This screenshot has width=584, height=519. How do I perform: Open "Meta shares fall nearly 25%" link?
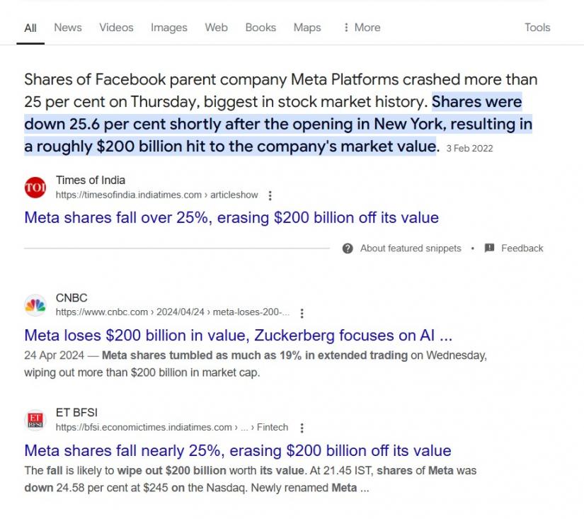point(237,450)
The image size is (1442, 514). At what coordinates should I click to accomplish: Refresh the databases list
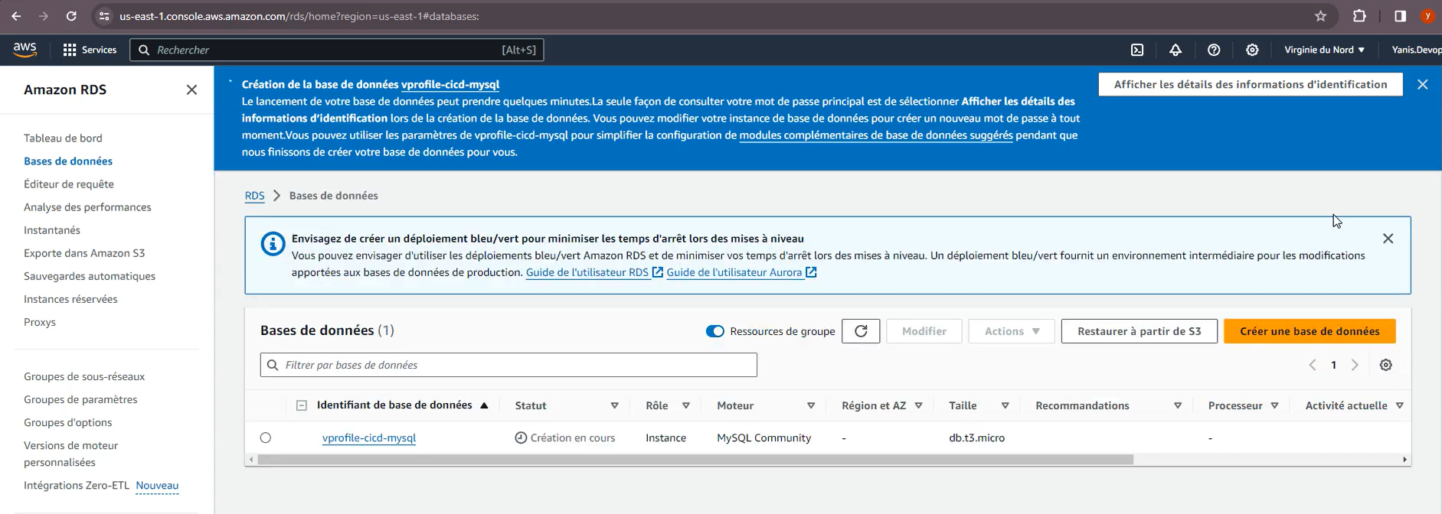861,331
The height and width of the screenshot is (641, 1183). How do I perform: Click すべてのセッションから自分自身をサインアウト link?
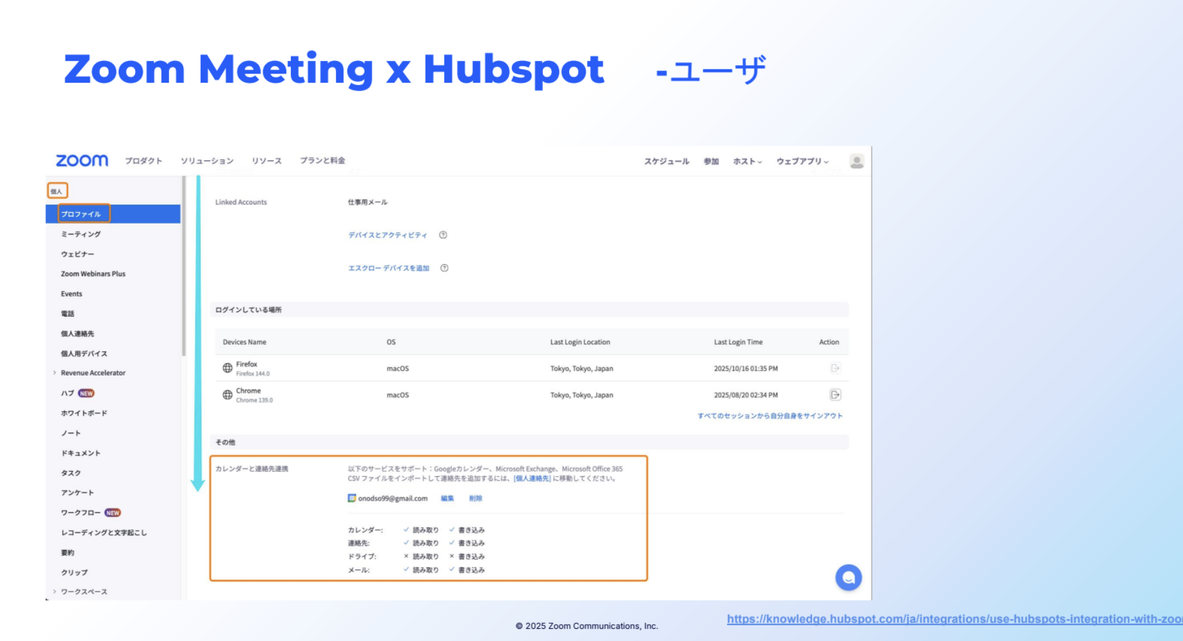770,416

+ + + +

Task statement. Count the lines in the data above that contain the string "height", treating uppercase and lowercase as different. Reply with the number alone.

Full answer. 2